We’ve also executed this funding with a clearly forecasted alignment of capital raise timing planned alongside scheduled accretive events like acquisitions, so that we can continue to show our shareholders how funds coming into the company can be directly contributed toward growth in the business.

Prefer to raise capital on ‘as-needed’ basis than taking on a ‘war chest’ of cash

Invezz: Some shareholders may see this agreement as a sign of financial strain, especially with the possibility of dilution. How do you respond to concerns that Inspire is relying too heavily on equity-linked financing instead of strengthening operations and cash flow?

We will do both – grow the existing business and raise capital responsibly to expand our overall portfolio.

Both disciplines are crucial, and we are very aware of scaling our business so that dilution from raises has an ever-diminishing impact on the value we provide investors.

As mentioned, our team is laser-focused on the growth of the existing business, and we believe recent quarterly results show that we have begun to see the results of our intense work over the past four to eight quarters.

It’s also important to understand that we have been aware of our size from the beginning and, as a small cap company, we made the decision early on to raise on an as-needed basis versus taking on a ‘war chest’ of cash, which might have come with onerous deal terms for the company and, in some cases, could lead to faulty decisions as pressure increases to put that cash into play.

The opposite of that approach, doing smaller raises as we have growth events like acquisitions, is, in our minds, a safer approach and allows us to raise at better valuations as the company matures.

ESOPs, mental health offerings to tackle veterinary labour shortage and attrition

Invezz: Labour shortages are a recurring challenge in veterinary medicine. How is Inspire addressing staff recruitment, retention, and mental health in its clinics?

There is no question that attracting and retaining talent within the veterinary workforce is the number one challenge for every veterinary operator.

I can’t be emphatic enough about how our approach to solving this challenge is at the core of our Company.

The benefits, compensation, and equity structures Inspire has deployed and designed were all created to make us an employer of choice.

As we look to the near future aim of having our ESOP in place, vesting over successive years of employment for our team members, Inspire aims to directly enhance our ability to retain professionals longer than our competitors and leverage that advantage as a benefit for financial growth, doctor-to-client relationships, and long-term stability.

We’ve also added mental health offerings to our benefits plans, and we pay 100% of premiums for our eligible team members’ health coverage, to just mention a couple more ways we take care of our teams.
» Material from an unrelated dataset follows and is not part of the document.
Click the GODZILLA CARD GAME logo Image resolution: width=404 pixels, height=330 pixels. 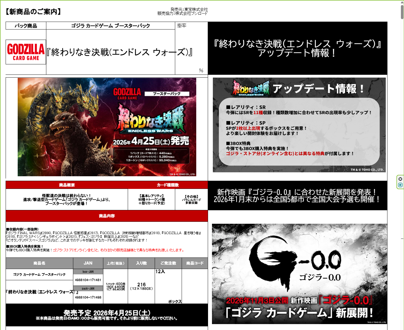point(26,52)
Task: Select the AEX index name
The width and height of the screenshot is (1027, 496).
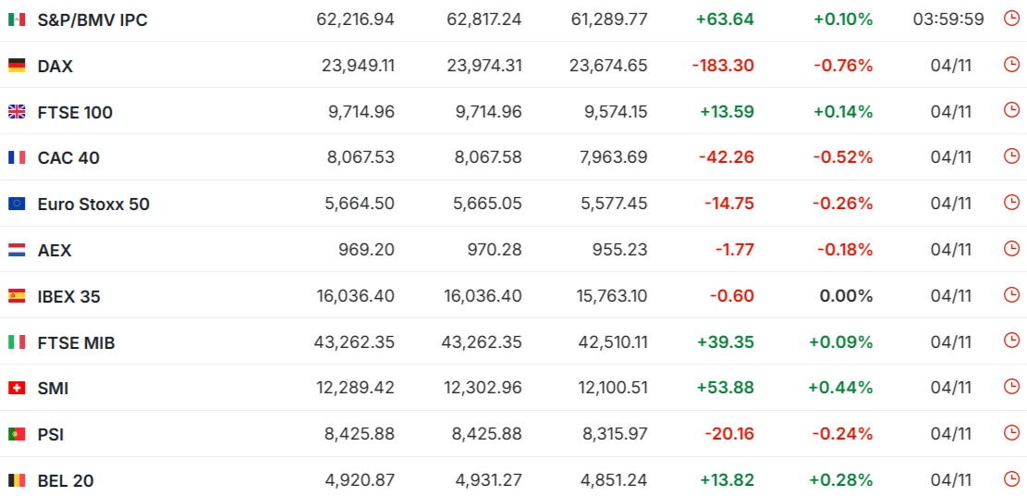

All of this is to say we haven’t tried to be iterative in our approach to retaining great talent –we aim to be transformational by giving ownership and best-in-class benefits and compensation to our teams.

Can IVP keep costs low amid rising pet care expenses?

Invezz: Rising pet ownership since the pandemic has boosted demand, but affordability for pet care remains a concern. How do you see the industry addressing the tension between rising costs and access to care?

As an industry, and certainly for Inspire, the cost of care is a focus as providers of veterinary care seek to ensure pet owners can maintain high health standards for their pets.

While we’ve seen some price increases across the entire industry, speaking for Inspire, we’ve taken a very careful approach to pricing with the aim of trying to minimise the impact on our clients.

Our world is more expensive than it was one, two, and five years ago, and this reality is felt by every business, so we must be realistic about that in
addition to the fact that owning a pet and properly caring for it comes as a responsibility and with a cost.

All of that said, we continue to deploy efficiencies aimed at keeping our costs low so we can ensure pet care is accessible and each of our teams leverages close relationships with their clients so that the best joint decision can be made with the best care for the pet in mind.